Menerka Jakarta

 

Apa yang akan kau bawa dari sana bukan soal, bukan sesuatu, bukan sebuah hal baru. Tak perlu dipikirkan tak perlu dikhawatirkan dan apalagi tak perlu dibayangkan dengan menggebu-gebu. Cukuplah kau melamun saja sebagaimana biasa. Melamunkan hal-hal sederhana saja. Seperti biasa, sebagaimana telah kau lakukan jutaan kali.

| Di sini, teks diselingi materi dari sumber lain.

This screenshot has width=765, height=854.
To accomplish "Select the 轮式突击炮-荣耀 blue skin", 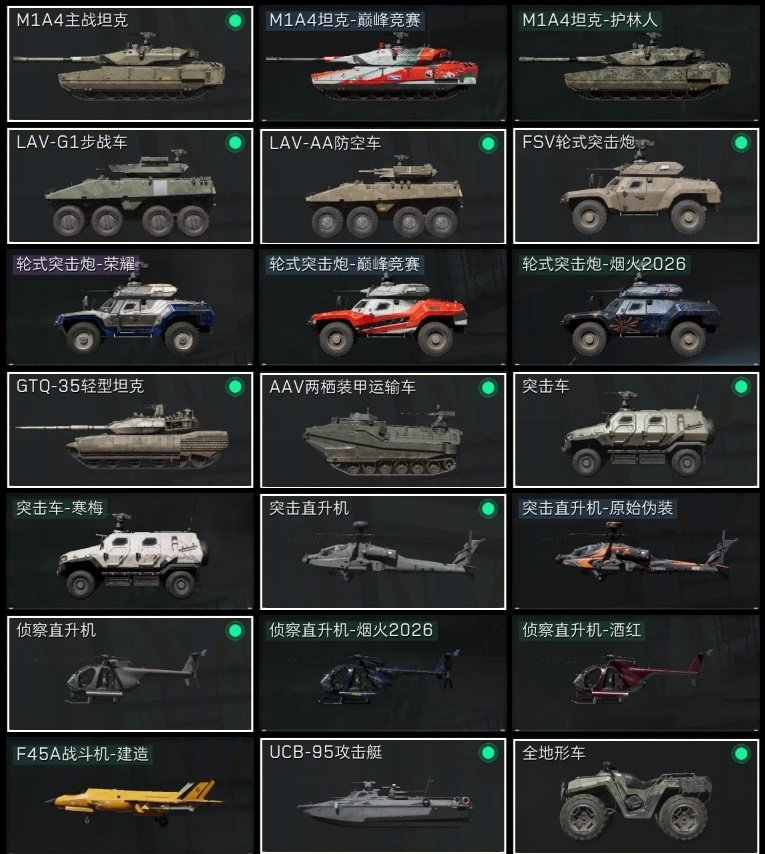I will [130, 308].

Dari sana tak perlu berpikir akan mendapat apa. Tentu saja kau tak hendak mengingkari kalau itu tak penting. Kau pun sama saja, tetap saja, manusia yang itu-itu juga. Manusia yang selalu mengharap lebih. Tapi apa yang paling penting buatmu adalah perjalanan itu sendiri. Perjalanan yang akan menyambungkan langkah-langkahmu yang patah-patah. Perjalanan yang akan membawa langkah-langkahmu ke tempat-tempat yang jauh telah tertanam di dalam tubuhmu. Perjalanan yang—kalau kau menapakinya dengan Ikhlas—akan membawamu ke sisi lain kehidupan.

Kehidupan, kehidupan. Kehidupan yang sudah ditulis jauh di dasar ruhmu. Kehidupan pendek dengan kisah yang panjang. Kehidupan tanpa henti, kehidupan tanpa tapi. Kehidupan yang selalu dijejali mimpi, kehidupan yang selalu dibayangi mati. Kehidupan, yang kudu terus kau tapaki; sendiri, sunyi, mati.

Kata orang Jakarta itu tempat segala mimpi bisa diwujudkan. Kau bertanya, apa benar begitu?

Barangkali memang benar begitu. Barangkali setiap mimpi memang bisa diwujudkan di kota itu. Tapi apa setiap mimpi bisa diwujudkan di kota itu dengan gratis? Apa segala mimpi bisa menemui pemiliknya tanpa menjual diri atau bahkan menjual kenangan? Apa mungkin dan hanya mungkin, lebih tepatnya bisa dikatakan segala mimpi bisa dan harus dibeli di kota itu? Ah ya, ya. Barangkali memang begitu. Di kota itu segalanya jadi barang dagangan sekalipun itu mimpi. Di kota itu segalanya dijual. Di kota itu mungkin memang tak ada yang gratis.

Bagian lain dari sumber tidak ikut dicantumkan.